• Task: In the entries below, find the line with "585x310 pixels. How" and the line with "Screen dimensions: 188x122". Return those two lines and all lines between them, exactly.

START Task inputs

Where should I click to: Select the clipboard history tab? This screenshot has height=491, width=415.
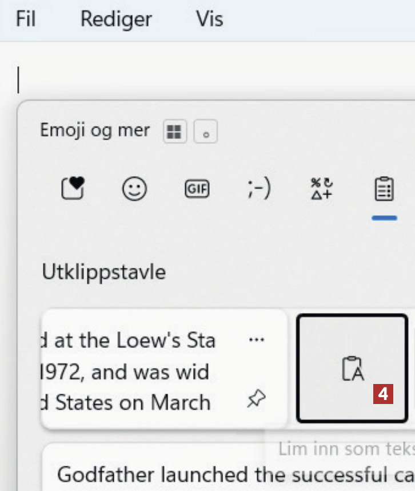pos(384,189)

END Task inputs
START Task inputs

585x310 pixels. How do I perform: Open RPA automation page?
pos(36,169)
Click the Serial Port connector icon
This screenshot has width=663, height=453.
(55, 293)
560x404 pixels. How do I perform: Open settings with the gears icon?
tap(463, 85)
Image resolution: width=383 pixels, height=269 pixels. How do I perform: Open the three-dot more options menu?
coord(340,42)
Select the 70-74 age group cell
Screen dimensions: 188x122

END Task inputs
START Task inputs

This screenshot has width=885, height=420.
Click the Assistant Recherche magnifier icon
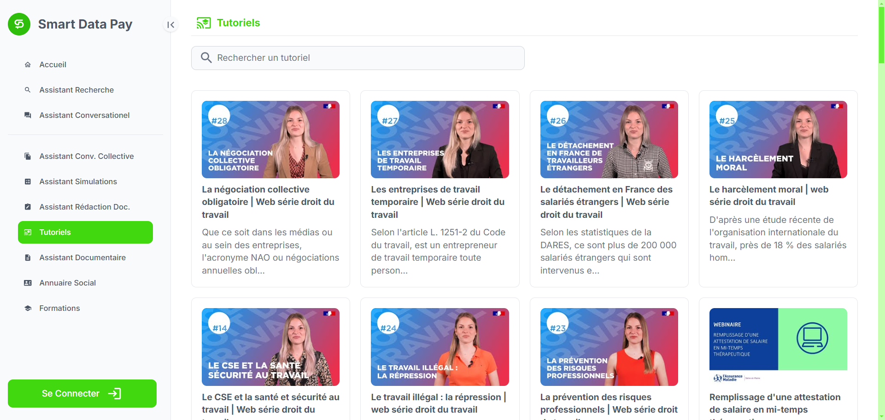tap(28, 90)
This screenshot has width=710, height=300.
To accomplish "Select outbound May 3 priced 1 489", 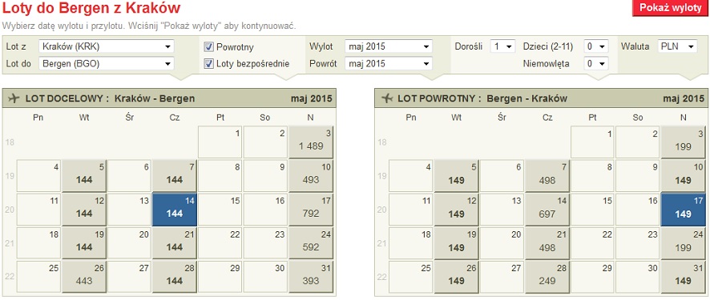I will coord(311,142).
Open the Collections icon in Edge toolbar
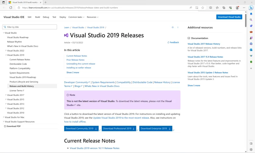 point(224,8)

END Task inputs

• Written reply:
585x310 pixels. How do I perform: Open RPA automation page?
pos(36,169)
Click the Serial Port connector icon
This screenshot has width=663, height=453.
(55, 293)
560x404 pixels. How do I perform: Open settings with the gears icon?
tap(463, 85)
Image resolution: width=383 pixels, height=269 pixels. How do I perform: Open the three-dot more options menu?
coord(340,42)
Select the 70-74 age group cell
Screen dimensions: 188x122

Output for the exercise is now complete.